**Stored entries:**
* * * * * * *

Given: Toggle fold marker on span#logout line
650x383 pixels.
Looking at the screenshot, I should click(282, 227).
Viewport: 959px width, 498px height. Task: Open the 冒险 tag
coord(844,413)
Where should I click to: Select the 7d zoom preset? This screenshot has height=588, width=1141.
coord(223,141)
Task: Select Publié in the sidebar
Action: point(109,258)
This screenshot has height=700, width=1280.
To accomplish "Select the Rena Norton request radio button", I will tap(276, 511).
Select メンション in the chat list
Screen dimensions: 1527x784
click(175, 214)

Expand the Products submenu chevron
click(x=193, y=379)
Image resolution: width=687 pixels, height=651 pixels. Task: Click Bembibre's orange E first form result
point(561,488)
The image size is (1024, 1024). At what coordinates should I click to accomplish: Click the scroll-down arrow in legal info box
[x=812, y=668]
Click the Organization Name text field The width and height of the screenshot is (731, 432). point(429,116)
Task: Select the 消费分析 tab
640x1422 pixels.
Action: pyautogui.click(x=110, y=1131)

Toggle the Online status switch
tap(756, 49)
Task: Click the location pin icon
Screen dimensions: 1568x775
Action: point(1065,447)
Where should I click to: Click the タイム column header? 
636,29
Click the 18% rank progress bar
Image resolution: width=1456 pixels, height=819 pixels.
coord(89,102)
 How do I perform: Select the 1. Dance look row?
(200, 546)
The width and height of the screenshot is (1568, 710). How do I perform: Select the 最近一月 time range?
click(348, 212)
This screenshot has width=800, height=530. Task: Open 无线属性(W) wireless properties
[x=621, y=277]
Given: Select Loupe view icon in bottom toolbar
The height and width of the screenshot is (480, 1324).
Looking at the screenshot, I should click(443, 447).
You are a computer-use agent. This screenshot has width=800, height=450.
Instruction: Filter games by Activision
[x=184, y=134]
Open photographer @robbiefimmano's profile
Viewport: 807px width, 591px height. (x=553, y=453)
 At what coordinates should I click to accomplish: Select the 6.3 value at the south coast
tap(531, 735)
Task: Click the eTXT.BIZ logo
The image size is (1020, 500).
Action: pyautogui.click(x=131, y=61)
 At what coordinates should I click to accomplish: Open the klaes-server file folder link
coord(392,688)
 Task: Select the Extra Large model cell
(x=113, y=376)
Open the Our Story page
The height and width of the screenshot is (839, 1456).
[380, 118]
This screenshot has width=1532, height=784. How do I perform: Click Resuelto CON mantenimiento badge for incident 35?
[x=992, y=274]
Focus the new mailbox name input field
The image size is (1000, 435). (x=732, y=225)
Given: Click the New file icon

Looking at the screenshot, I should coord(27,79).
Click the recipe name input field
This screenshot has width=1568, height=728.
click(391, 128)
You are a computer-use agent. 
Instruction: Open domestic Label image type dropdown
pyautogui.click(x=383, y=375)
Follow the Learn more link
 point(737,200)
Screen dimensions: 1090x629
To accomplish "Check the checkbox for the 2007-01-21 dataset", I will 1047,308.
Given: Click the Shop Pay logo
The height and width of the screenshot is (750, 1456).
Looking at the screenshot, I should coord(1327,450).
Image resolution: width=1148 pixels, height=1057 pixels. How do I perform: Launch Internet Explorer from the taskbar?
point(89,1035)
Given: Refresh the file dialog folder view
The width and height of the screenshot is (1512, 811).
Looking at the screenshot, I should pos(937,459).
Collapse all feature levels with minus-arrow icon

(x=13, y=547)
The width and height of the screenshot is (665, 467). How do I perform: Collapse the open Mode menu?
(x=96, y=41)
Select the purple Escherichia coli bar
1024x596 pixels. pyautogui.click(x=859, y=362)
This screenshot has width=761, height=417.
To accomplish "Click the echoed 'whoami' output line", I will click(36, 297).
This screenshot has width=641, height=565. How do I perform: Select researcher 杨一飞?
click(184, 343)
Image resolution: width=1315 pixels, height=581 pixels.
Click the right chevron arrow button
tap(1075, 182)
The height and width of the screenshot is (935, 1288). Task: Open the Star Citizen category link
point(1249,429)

* * * * * * *

**Work order:**
In full and word for word, reproduce the data above.

**Answer box:**
Given: Toggle fold marker on span#logout line
650x383 pixels.
Looking at the screenshot, I should click(282, 227).
Viewport: 959px width, 498px height. Task: Open the 冒险 tag
coord(844,413)
Where should I click to: Select the 7d zoom preset? This screenshot has height=588, width=1141.
coord(223,141)
Task: Select Publié in the sidebar
Action: point(109,258)
This screenshot has height=700, width=1280.
To accomplish "Select the Rena Norton request radio button", I will tap(276, 511).
Select メンション in the chat list
Screen dimensions: 1527x784
click(175, 214)

Expand the Products submenu chevron
click(x=193, y=379)
Image resolution: width=687 pixels, height=651 pixels. Task: Click Bembibre's orange E first form result
point(561,488)
The image size is (1024, 1024). At what coordinates should I click to accomplish: Click the scroll-down arrow in legal info box
[x=812, y=668]
Click the Organization Name text field The width and height of the screenshot is (731, 432). point(429,116)
Task: Select the 消费分析 tab
640x1422 pixels.
Action: pyautogui.click(x=110, y=1131)

Toggle the Online status switch
tap(756, 49)
Task: Click the location pin icon
Screen dimensions: 1568x775
Action: point(1065,447)
Where should I click to: Click the タイム column header? 
636,29
Click the 18% rank progress bar
Image resolution: width=1456 pixels, height=819 pixels.
coord(89,102)
 How do I perform: Select the 1. Dance look row?
(200, 546)
The width and height of the screenshot is (1568, 710). How do I perform: Select the 最近一月 time range?
click(348, 212)
This screenshot has width=800, height=530. Task: Open 无线属性(W) wireless properties
[x=621, y=277]
Given: Select Loupe view icon in bottom toolbar
The height and width of the screenshot is (480, 1324).
Looking at the screenshot, I should click(443, 447).
You are a computer-use agent. This screenshot has width=800, height=450.
Instruction: Filter games by Activision
[x=184, y=134]
Open photographer @robbiefimmano's profile
Viewport: 807px width, 591px height. (x=553, y=453)
 At what coordinates should I click to accomplish: Select the 6.3 value at the south coast
tap(531, 735)
Task: Click the eTXT.BIZ logo
The image size is (1020, 500).
Action: pyautogui.click(x=131, y=61)
 At what coordinates should I click to accomplish: Open the klaes-server file folder link
coord(392,688)
 Task: Select the Extra Large model cell
(x=113, y=376)
Open the Our Story page
The height and width of the screenshot is (839, 1456).
[380, 118]
This screenshot has width=1532, height=784. How do I perform: Click Resuelto CON mantenimiento badge for incident 35?
[x=992, y=274]
Focus the new mailbox name input field
The image size is (1000, 435). (x=732, y=225)
Given: Click the New file icon

Looking at the screenshot, I should coord(27,79).
Click the recipe name input field
This screenshot has width=1568, height=728.
click(391, 128)
You are a computer-use agent. 
Instruction: Open domestic Label image type dropdown
pyautogui.click(x=383, y=375)
Follow the Learn more link
 point(737,200)
Screen dimensions: 1090x629
To accomplish "Check the checkbox for the 2007-01-21 dataset", I will 1047,308.
Given: Click the Shop Pay logo
The height and width of the screenshot is (750, 1456).
Looking at the screenshot, I should coord(1327,450).
Image resolution: width=1148 pixels, height=1057 pixels. How do I perform: Launch Internet Explorer from the taskbar?
point(89,1035)
Given: Refresh the file dialog folder view
The width and height of the screenshot is (1512, 811).
Looking at the screenshot, I should pos(937,459).
Collapse all feature levels with minus-arrow icon

(x=13, y=547)
The width and height of the screenshot is (665, 467). How do I perform: Collapse the open Mode menu?
(x=96, y=41)
Select the purple Escherichia coli bar
1024x596 pixels. pyautogui.click(x=859, y=362)
This screenshot has width=761, height=417.
To accomplish "Click the echoed 'whoami' output line", I will click(36, 297).
This screenshot has width=641, height=565. How do I perform: Select researcher 杨一飞?
click(184, 343)
Image resolution: width=1315 pixels, height=581 pixels.
Click the right chevron arrow button
tap(1075, 182)
The height and width of the screenshot is (935, 1288). Task: Open the Star Citizen category link
point(1249,429)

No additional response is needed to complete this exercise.